Kain sutra yang mewah juga bisa kita peroleh dengan mengolah batang bunga teratai. Membuat tekstil dari batang teratai adalah praktik kuno, tetapi butuh volume batang yang besar untuk membuat sedikit kain. Alternatif lain adalah piña, kain tradisional Filipina yang terbuat dari daun nanas. Piña memiliki tekstur seperti sutra dan ringan, tembus cahaya, dan kaku.
Baca juga: Ulat Sutra, Hewan Imut-Imut Penghasil Benang Mewah
Bagaimana dengan Sutra dari Laba-laba?
Orang-orang telah mencoba membuat kain sutra dari jaring laba-laba yang kuat dan elastis selama ratusan tahun. Namun, keberhasilannya terbatas, karena laba-laba cenderung menjadi kanibal saat dipaksa berdekatan untuk proses pembuatan sutra.
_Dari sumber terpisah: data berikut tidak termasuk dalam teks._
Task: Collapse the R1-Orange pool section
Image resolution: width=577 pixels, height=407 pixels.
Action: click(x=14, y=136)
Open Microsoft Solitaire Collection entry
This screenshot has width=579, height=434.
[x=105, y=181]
Alternatif baru dan inovatif untuk tetap memanfaatkan laba-laba ini adalah sutra laba-laba sintetis. Satu perusahaan tekstil, Bolt Threads, menggunakan air, ragi, gula, dan rekayasa biologis DNA laba-laba untuk mengembangkan bahan yang secara molekuler mirip dengan sutra laba-laba.
Bahannya, yang disebut Microsilk, berpotensi sangat kuat dan tahan lama. Bolt Threads telah bermitra dengan perusahaan Stella McCartney dan Best Made Co. untuk mengembangkan pakaian menggunakan Microsilk.